* _Problem requirements_
Give back exactly the lines of the data below, starting with the line that has "This screenshot has height=268, width=151." and going on through the line that has "Task: Expand the arrow".
** Opening Input data block **
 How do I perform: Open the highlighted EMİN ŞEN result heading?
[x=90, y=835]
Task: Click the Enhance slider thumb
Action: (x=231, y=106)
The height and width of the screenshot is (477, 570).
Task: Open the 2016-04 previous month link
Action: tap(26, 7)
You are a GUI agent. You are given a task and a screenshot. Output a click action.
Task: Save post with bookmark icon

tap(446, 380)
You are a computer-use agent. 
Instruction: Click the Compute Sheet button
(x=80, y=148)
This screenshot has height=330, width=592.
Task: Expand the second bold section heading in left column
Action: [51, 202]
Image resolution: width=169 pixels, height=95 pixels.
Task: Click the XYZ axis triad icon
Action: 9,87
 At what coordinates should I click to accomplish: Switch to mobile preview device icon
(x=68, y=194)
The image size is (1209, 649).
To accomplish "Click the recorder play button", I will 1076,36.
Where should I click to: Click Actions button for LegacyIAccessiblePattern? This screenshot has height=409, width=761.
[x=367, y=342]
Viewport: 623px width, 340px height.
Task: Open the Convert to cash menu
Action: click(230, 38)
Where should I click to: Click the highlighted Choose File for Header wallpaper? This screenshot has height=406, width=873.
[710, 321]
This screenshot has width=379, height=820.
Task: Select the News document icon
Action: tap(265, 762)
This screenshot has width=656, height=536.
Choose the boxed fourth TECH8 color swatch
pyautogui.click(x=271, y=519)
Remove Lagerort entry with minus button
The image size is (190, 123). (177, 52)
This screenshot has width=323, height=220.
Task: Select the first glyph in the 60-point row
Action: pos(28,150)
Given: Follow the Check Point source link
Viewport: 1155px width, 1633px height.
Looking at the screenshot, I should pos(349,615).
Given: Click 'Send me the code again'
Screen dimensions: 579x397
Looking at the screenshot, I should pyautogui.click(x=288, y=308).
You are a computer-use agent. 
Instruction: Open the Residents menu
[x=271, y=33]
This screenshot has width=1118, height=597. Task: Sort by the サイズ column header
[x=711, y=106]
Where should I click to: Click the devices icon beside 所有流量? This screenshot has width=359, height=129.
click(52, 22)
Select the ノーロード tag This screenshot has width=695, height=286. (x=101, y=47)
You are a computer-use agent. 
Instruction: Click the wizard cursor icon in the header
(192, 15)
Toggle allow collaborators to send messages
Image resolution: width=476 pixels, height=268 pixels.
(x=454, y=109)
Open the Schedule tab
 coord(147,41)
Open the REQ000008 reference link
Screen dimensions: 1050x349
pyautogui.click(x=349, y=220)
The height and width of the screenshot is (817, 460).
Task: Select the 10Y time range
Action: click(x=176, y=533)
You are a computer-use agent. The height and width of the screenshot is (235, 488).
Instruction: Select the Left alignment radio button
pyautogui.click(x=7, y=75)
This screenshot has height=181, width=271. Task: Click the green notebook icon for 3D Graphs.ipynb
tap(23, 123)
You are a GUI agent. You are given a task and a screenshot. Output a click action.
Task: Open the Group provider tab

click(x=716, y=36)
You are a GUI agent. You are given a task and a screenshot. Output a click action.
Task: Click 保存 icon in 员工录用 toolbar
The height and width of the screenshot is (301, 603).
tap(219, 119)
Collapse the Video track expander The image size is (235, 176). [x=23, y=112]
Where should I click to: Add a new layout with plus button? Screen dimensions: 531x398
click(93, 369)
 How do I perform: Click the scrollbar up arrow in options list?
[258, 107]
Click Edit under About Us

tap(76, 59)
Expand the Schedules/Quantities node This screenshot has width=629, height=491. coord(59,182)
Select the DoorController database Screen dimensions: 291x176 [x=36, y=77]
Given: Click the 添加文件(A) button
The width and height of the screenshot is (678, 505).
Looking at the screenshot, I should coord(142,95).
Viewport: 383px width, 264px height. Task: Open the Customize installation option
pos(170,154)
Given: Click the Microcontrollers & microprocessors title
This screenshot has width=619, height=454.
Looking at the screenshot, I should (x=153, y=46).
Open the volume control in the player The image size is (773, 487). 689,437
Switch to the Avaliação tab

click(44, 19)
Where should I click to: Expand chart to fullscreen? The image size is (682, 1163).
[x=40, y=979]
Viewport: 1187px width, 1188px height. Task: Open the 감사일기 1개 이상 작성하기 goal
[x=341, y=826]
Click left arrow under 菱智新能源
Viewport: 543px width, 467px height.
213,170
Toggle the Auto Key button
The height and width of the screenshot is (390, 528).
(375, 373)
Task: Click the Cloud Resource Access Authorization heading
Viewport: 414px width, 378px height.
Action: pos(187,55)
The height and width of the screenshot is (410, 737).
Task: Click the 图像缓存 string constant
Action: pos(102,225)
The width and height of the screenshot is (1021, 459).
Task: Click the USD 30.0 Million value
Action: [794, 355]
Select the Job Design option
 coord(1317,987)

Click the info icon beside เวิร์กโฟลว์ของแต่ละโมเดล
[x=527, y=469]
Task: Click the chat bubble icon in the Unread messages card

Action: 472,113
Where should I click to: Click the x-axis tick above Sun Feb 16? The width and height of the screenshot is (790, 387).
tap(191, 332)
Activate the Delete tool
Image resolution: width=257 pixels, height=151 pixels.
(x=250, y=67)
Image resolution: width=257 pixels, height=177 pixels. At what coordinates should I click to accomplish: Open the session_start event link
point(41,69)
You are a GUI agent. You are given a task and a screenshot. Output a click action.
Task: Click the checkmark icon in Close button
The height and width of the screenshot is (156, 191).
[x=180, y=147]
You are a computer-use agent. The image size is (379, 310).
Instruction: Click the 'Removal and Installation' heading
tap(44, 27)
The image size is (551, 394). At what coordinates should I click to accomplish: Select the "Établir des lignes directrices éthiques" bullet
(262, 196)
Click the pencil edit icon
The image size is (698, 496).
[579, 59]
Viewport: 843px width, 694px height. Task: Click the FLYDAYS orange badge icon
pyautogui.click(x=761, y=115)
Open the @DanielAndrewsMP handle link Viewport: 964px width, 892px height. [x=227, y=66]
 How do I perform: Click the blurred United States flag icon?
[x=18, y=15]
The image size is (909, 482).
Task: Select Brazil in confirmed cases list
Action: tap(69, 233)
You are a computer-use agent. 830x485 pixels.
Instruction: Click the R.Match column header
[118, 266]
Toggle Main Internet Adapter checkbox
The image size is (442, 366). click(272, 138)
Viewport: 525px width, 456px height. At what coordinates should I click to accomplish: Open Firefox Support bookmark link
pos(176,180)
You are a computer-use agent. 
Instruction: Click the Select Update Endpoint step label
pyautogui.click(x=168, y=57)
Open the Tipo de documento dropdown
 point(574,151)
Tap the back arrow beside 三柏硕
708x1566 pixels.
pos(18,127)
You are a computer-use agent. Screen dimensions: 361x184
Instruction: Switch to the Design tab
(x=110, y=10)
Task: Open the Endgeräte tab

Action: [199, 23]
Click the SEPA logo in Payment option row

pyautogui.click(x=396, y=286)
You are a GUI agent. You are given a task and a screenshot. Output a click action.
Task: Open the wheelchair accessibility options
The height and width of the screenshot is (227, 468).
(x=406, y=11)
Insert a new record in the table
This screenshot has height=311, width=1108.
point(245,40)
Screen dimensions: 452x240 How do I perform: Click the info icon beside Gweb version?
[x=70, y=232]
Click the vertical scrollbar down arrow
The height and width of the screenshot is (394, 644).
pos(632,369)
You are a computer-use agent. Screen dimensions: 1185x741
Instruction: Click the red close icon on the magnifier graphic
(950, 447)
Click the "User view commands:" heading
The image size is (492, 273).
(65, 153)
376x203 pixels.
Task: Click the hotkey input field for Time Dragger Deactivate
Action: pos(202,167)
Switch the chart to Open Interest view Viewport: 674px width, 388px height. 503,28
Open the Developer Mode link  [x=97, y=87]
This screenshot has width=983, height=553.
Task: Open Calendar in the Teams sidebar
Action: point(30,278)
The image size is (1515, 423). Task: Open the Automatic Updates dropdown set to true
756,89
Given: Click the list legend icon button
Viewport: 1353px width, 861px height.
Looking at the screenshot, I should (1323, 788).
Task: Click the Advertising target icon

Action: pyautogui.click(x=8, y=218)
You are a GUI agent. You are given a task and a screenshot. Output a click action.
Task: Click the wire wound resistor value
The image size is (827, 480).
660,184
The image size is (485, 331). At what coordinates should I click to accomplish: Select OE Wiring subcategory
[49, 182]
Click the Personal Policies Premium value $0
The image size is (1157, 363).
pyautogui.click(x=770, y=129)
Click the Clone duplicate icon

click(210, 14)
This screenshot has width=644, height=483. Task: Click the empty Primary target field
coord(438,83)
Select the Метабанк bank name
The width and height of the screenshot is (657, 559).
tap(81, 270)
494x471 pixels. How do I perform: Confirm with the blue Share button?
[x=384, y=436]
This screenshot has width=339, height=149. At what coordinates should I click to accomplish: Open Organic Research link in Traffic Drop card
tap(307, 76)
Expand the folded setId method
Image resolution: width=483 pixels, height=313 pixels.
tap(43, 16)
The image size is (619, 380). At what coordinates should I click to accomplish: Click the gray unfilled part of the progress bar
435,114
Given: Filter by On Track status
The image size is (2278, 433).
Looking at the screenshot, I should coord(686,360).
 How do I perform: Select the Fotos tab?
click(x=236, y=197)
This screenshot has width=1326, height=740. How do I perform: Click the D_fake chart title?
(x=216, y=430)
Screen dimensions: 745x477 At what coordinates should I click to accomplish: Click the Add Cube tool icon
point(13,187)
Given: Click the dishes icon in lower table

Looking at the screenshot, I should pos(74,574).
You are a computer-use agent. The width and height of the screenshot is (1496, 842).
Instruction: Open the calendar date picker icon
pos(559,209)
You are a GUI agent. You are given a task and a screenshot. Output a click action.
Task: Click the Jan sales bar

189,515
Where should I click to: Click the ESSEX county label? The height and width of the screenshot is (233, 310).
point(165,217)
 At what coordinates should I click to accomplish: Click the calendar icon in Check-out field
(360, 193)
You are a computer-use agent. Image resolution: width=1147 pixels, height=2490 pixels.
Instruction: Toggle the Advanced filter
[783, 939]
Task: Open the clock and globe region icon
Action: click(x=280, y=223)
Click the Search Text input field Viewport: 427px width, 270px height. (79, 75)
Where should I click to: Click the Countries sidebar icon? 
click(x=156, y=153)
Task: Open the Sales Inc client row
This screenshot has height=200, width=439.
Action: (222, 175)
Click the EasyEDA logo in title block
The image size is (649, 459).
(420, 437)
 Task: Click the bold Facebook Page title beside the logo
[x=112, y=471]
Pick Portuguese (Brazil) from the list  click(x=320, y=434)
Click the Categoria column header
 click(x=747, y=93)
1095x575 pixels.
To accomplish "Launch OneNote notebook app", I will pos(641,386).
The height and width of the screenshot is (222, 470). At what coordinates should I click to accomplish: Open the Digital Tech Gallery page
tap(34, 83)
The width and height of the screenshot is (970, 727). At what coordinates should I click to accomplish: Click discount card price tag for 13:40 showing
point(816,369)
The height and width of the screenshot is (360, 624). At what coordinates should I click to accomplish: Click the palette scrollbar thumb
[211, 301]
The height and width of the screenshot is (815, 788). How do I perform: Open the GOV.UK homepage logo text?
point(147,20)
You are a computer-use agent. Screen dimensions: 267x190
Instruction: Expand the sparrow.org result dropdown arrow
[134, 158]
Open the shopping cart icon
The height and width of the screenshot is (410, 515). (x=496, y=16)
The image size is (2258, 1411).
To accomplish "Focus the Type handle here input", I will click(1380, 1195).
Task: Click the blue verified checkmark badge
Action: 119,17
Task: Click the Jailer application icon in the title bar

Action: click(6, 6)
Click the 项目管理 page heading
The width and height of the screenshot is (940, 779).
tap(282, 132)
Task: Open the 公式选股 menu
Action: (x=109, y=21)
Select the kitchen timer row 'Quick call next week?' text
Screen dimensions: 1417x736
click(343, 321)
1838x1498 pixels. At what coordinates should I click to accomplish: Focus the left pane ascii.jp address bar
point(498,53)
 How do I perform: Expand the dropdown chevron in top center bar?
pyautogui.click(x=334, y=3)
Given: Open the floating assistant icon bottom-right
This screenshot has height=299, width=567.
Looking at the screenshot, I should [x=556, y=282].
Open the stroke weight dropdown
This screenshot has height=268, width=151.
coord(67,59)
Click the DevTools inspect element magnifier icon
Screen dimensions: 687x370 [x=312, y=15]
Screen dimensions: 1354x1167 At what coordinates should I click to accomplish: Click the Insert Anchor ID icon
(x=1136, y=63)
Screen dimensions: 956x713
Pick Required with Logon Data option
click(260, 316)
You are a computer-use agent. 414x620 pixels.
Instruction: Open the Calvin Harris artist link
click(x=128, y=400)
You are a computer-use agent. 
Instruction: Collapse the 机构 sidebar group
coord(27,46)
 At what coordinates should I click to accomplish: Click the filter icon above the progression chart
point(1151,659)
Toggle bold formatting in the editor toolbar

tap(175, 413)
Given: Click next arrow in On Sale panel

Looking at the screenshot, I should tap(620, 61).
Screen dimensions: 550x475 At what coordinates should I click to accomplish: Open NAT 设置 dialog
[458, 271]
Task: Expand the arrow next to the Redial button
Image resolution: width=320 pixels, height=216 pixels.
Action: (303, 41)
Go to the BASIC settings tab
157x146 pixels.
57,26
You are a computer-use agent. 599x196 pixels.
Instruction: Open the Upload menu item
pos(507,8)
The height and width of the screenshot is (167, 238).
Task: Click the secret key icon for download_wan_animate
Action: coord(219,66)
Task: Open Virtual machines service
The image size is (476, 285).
** Closing Input data block **
* _Answer for this exercise_
This screenshot has height=268, width=151.
coord(67,59)
Click the DevTools inspect element magnifier icon
Screen dimensions: 687x370 [x=312, y=15]
Screen dimensions: 1354x1167 At what coordinates should I click to accomplish: Click the Insert Anchor ID icon
(x=1136, y=63)
Screen dimensions: 956x713
Pick Required with Logon Data option
click(260, 316)
You are a computer-use agent. 414x620 pixels.
Instruction: Open the Calvin Harris artist link
click(x=128, y=400)
You are a computer-use agent. 
Instruction: Collapse the 机构 sidebar group
coord(27,46)
 At what coordinates should I click to accomplish: Click the filter icon above the progression chart
point(1151,659)
Toggle bold formatting in the editor toolbar

tap(175, 413)
Given: Click next arrow in On Sale panel

Looking at the screenshot, I should tap(620, 61).
Screen dimensions: 550x475 At what coordinates should I click to accomplish: Open NAT 设置 dialog
[458, 271]
Task: Expand the arrow next to the Redial button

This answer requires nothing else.